05-28-2013 08:12 PM - edited 05-28-2013 08:20 PM
I do feel that Amex has been shifting their strategies over the years to target the average consumer rather than to cater to the upper echelon who are willing to pay more to receive better customer service. In the past most of their cards, if not all, charged annual fees which would cover the expenses for exceptional customer service. Now that the share of fee-free cards is a lot more significant, their customer service is also diluted, resulting in less than stellar service for the majority of consumers. If you own one of their most expensive products like the Platinum, I believe you'll get to talk to a more dedicated and knowledgeable group of CS representatives who match the well-known quality of the whole department from a decade ago.
+1. Anytime you open up a product or service to the masses, a dilution in quality is inevitable. It's simply much harder to maintain the same level of quality control over 3 million people compared to say 300,000.

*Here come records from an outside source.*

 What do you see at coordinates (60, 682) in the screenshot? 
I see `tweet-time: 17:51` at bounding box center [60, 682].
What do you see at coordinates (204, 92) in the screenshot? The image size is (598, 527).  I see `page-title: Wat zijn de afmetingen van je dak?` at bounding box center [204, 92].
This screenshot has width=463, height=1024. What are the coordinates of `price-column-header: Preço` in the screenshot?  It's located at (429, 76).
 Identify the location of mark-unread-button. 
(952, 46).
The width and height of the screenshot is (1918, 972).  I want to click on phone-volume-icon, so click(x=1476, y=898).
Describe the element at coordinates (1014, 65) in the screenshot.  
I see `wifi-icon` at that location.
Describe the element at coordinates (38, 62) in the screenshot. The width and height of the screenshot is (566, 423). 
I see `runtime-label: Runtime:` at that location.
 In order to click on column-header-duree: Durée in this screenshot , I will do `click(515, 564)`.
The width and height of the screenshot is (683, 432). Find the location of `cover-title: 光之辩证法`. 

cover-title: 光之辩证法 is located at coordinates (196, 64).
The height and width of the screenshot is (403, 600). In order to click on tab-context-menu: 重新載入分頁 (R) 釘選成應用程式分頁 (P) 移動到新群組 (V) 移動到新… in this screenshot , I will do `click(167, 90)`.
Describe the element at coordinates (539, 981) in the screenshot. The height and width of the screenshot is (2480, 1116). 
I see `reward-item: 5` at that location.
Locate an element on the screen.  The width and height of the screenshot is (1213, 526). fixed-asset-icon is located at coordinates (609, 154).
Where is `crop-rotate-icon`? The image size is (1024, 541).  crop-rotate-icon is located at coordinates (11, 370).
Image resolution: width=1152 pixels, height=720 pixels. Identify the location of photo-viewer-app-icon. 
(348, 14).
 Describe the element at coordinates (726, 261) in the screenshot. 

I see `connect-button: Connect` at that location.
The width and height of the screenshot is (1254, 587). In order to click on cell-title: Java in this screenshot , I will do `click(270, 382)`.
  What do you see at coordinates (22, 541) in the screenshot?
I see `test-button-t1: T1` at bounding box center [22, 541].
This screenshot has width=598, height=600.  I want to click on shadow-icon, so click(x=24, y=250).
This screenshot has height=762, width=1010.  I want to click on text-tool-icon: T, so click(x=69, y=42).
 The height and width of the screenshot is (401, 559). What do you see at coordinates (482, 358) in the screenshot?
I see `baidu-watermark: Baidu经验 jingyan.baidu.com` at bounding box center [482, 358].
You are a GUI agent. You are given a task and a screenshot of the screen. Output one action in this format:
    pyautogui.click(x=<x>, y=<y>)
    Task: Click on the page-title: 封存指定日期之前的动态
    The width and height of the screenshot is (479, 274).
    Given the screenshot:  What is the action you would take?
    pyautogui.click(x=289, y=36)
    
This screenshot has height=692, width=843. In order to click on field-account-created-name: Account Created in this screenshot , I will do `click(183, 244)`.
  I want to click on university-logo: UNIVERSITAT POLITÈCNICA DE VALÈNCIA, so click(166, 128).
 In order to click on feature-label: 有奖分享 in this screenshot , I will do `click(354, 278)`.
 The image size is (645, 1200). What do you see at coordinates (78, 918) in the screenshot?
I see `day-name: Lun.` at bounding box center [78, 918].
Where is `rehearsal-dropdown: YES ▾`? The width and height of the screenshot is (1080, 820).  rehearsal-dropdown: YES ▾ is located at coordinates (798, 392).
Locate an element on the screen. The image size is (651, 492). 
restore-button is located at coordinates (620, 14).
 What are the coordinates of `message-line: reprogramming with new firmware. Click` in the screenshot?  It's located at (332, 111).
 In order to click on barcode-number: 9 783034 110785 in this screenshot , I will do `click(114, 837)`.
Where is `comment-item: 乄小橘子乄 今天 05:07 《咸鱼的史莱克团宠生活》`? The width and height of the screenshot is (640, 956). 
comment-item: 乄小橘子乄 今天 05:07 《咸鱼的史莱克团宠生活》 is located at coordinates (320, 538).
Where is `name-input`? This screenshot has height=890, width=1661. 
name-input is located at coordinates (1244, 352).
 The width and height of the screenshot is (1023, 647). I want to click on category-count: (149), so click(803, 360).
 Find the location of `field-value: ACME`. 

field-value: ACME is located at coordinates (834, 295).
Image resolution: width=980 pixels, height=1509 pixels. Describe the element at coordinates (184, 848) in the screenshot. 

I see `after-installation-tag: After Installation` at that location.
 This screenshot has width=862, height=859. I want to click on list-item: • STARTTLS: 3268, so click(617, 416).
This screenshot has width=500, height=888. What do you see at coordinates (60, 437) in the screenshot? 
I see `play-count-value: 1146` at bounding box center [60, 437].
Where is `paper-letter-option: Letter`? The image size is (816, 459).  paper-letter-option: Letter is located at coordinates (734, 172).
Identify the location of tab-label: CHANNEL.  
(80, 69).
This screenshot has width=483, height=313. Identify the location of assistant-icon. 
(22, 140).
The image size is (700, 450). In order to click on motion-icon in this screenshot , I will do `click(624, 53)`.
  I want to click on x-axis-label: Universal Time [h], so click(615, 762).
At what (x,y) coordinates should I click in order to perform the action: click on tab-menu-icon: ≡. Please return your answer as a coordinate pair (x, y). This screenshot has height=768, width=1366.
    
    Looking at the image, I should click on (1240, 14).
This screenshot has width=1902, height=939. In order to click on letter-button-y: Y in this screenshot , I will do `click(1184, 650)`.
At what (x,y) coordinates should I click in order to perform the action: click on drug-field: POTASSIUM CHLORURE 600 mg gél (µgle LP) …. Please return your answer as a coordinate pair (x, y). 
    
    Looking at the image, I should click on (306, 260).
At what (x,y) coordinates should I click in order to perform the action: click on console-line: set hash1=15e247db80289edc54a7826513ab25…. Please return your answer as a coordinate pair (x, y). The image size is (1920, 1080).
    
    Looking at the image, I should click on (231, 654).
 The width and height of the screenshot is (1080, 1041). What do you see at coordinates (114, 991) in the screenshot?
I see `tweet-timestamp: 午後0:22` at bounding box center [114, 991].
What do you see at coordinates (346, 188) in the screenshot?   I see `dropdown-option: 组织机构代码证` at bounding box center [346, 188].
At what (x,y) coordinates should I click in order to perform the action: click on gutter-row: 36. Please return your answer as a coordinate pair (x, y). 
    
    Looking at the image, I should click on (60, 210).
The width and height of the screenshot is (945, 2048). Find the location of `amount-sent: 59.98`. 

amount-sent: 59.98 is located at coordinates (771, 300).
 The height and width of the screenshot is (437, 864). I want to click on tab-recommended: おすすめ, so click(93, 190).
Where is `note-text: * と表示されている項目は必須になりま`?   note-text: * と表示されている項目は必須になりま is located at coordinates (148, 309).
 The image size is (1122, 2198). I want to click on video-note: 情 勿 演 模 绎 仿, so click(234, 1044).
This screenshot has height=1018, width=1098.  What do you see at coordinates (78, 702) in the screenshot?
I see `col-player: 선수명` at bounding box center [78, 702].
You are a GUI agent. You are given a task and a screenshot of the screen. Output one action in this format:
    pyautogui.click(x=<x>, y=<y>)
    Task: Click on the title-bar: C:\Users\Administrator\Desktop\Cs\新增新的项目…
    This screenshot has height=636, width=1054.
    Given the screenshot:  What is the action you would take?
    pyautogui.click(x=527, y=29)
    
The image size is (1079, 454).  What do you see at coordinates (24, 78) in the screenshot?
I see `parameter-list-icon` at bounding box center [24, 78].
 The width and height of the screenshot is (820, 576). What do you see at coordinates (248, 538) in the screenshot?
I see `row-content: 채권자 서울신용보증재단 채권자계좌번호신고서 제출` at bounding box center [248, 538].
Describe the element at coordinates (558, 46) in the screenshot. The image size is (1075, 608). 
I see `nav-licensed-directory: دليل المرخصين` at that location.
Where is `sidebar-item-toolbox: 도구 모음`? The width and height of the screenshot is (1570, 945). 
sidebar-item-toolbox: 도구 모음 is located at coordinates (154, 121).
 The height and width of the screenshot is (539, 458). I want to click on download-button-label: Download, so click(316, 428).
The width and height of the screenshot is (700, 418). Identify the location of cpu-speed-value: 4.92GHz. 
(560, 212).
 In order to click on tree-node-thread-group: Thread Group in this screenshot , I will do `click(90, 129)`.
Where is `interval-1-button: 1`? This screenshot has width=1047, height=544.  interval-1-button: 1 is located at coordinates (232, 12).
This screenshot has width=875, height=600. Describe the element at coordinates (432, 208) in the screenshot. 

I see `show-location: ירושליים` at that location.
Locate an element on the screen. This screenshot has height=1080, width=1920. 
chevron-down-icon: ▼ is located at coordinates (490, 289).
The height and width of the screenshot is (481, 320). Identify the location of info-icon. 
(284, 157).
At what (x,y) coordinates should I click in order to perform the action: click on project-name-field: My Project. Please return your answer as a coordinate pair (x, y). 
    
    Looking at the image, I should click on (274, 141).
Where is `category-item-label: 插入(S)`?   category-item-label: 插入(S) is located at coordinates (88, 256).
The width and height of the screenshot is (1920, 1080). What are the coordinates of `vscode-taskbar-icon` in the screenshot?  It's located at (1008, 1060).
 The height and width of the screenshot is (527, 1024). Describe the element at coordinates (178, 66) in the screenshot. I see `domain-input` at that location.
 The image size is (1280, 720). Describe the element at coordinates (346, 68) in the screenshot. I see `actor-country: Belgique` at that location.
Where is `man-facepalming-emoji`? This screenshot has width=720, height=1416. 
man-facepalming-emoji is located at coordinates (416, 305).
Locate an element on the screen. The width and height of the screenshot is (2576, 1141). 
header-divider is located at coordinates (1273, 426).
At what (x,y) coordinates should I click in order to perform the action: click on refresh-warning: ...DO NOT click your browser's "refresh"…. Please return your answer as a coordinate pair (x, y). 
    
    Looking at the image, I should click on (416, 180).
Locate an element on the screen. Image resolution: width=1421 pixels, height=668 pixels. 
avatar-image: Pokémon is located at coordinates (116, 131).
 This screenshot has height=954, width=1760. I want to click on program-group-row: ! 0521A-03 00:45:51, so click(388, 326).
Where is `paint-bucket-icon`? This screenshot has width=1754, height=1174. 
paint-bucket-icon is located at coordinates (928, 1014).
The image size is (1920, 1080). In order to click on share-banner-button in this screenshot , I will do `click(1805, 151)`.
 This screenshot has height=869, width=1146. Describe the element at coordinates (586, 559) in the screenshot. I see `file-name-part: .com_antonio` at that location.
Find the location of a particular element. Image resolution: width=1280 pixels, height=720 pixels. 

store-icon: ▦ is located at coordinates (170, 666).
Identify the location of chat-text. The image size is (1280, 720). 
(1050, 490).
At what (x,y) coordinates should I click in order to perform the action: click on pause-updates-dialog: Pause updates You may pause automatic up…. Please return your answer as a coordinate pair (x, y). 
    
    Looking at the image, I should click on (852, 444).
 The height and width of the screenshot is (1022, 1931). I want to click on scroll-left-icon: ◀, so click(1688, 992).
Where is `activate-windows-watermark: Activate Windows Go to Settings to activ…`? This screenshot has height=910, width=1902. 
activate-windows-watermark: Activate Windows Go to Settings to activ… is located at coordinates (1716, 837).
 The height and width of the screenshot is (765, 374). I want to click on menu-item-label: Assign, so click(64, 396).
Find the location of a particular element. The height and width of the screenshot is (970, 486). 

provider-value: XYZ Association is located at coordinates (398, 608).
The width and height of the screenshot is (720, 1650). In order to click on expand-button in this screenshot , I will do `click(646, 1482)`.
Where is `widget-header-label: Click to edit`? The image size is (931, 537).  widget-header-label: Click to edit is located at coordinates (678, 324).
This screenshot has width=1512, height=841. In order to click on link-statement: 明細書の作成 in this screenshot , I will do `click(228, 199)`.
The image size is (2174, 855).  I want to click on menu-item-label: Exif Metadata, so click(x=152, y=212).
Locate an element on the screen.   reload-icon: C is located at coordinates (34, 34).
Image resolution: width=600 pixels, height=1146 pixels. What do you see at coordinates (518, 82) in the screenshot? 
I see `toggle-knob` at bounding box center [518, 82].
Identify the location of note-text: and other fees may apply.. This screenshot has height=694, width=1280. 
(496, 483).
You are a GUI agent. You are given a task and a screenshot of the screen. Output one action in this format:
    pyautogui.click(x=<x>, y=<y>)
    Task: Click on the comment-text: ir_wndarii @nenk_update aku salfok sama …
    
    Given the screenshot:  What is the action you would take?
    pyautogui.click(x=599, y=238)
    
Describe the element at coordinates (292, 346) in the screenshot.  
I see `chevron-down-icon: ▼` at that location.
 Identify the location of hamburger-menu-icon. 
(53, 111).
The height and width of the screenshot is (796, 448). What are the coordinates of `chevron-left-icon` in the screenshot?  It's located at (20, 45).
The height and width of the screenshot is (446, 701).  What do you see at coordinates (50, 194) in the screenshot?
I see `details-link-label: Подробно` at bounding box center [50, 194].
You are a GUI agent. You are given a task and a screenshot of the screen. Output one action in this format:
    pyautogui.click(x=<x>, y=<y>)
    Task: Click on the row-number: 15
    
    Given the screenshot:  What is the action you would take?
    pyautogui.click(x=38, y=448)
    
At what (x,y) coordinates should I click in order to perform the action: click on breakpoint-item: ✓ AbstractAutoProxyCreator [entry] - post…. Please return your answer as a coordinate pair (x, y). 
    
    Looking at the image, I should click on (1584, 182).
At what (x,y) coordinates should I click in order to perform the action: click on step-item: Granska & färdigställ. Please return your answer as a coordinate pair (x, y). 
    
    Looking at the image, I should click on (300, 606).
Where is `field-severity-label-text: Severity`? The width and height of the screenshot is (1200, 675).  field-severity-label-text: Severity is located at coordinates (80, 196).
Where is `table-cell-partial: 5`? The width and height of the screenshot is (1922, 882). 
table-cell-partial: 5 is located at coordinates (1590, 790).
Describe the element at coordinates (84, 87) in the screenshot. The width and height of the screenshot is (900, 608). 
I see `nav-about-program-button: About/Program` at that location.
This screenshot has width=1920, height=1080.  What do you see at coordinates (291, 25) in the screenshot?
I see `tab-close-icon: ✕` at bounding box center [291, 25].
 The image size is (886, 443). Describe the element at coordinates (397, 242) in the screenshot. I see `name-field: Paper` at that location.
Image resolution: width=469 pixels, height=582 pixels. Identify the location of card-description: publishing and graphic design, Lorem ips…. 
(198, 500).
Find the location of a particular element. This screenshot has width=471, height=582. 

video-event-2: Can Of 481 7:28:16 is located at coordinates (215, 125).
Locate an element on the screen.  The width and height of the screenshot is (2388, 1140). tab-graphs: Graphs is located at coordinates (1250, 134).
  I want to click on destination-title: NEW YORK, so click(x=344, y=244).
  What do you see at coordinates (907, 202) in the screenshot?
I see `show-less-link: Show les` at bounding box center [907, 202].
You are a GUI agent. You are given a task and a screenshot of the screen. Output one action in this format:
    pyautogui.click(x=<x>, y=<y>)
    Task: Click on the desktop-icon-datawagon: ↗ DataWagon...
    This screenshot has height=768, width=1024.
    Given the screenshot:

Amex operates a tiered model of customer service where their best CSRs staff their centurion and platinum lines, and then there is a gradual falloff until you hit their bottom-tiered products (Zync comes to mind). The problem many people are experiencing is that they think "wow I've got an Amex", and based on it's historical reputation expect a certain level of service. They're then disappointed when they receive what they see to be sub-standard CS on (what is frankly) a "sub-standard Amex product".
This should be common sense in that you're going to get better service as a higher AF-paying, more profitable customer than as a "bottom-feeder", but it still eludes many. Not all customers are seen as equal, and therefore not all Amex products are equal as well. What card you have (at least) partially determines where in the hierarchy you are.